Le Président de la République, Kaïs Saïed, a affirmé, le 29 décembre 2025, que la situation dans le secteur du transport aérien est totalement inacceptable et a appelé à mettre un terme immédiat aux dysfonctionnements. Il a également souligné que l’accès à un transport adéquat constitue un droit humain fondamental.
Le Président de la République, Kaïs Saïed, a déclaré, lors de son entretien du 29 décembre 2025 au palais de Carthage avec le ministre du Transport, Rachid El Amri, que la situation dans le secteur du transport aérien est totalement inacceptable.
Les retards de départ des avions ont récemment atteint jusqu’à cinq jours dans un pays. De plus, les retards de vols tant dans les aéroports tunisiens qu’à l’étranger ne peuvent être tolérés selon aucun critère. Il a demandé un arrêt immédiat de ces dysfonctionnements et que ceux responsables en assument entièrement la responsabilité.
Le Chef de l’État a affirmé qu’il n’est pas question de renoncer à nos institutions et à nos établissements publics, rappelant que la compagnie Tunisair était autrefois une fierté parmi les entreprises publiques. La situation actuelle de la compagnie est le résultat d’un ensemble de mesures visant à sa liquidation.

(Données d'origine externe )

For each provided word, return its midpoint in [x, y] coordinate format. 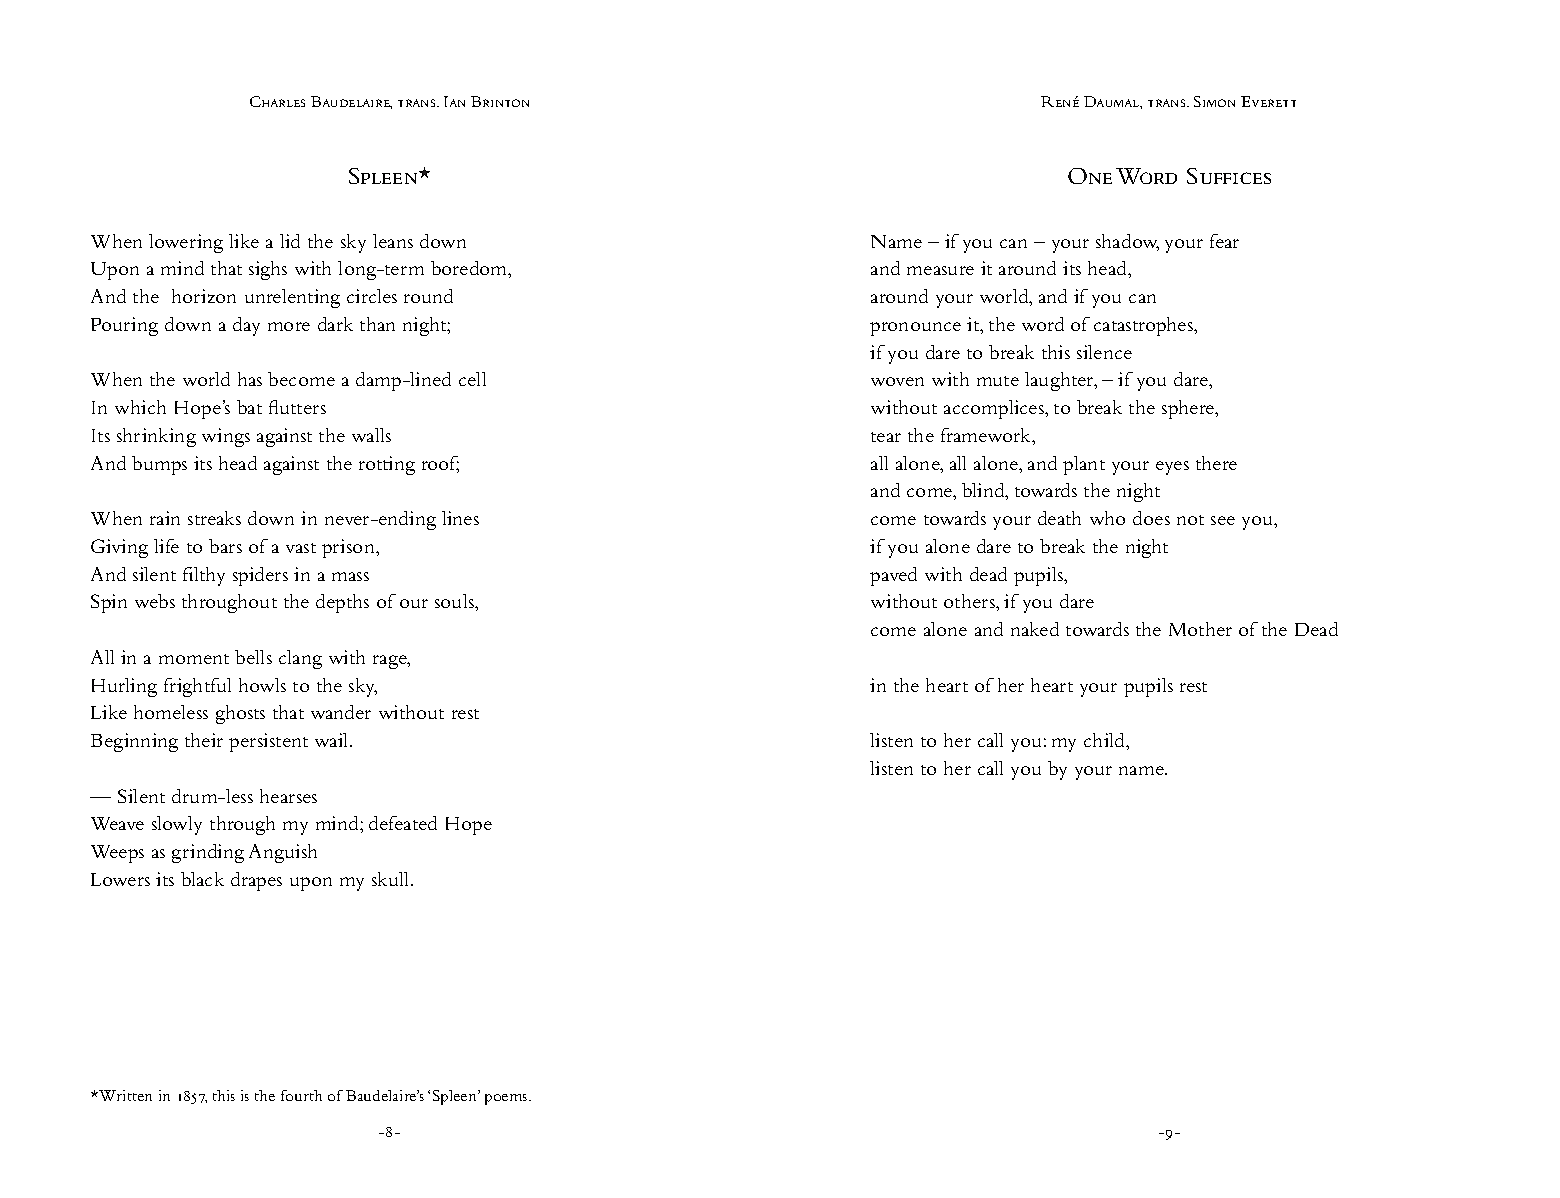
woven [897, 381]
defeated [403, 823]
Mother [1200, 629]
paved [893, 576]
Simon [1214, 101]
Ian [454, 101]
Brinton [500, 101]
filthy [204, 576]
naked [1035, 629]
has [250, 379]
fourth [301, 1095]
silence [1104, 352]
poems [507, 1099]
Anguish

La réunion a également abordé le secteur du transport terrestre et la date d’arrivée du prochain lot de bus, dont une première tranche de 136 véhicules sera réceptionnée avant celle du lot suivant, afin d’améliorer les conditions de déplacement des citoyens tant à l’intérieur des villes qu’entre les régions. À cet égard, le Président de la République a souligné l’importance d’assurer l’entretien, la maintenance et une répartition équitable de ces bus entre les régions sur des critères clairs. Il a également insisté sur l’urgence de renforcer le parc de métro léger avec de nouvelles rames dans les plus brefs délais.
Par ailleurs, le Président de la République a examiné le secteur du transport maritime, qui a récemment été confronté à des actes de sabotage délibérés sans précédent, soulignant qu’aucun navire ne devrait prendre la mer sans avoir subi tous les contrôles techniques nécessaires.
Le Chef de l’État a réaffirmé que la Tunisie progresse résolument vers la reconstruction de ses infrastructures publiques essentielles, qui ont été presque détruites et ont fait l’objet de pratiques de corruption visant à justifier leur cession. Il a déclaré que l’accès à un transport adéquat est un droit humain fondamental, et pas seulement un droit prévu par la Constitution ou certains instruments internationaux.
Le Président de la République a conclu que ces infrastructures seront reconstruites et que le citoyen retrouvera ses droits partout dans le pays. Concernant ceux qui ont corrompu les services publics, le peuple tunisien a le droit de leur demander des comptes, car ils ont non seulement nuisé aux finances publiques, mais également aux droits humains du peuple.
Notre peuple a évolué et continuera son chemin, non vers une transition faussement qualifiée de démocratique, mais vers une transition qui met fin à l’influence des corrompus et de leurs protecteurs, tant à l’intérieur qu’à l’extérieur du pays.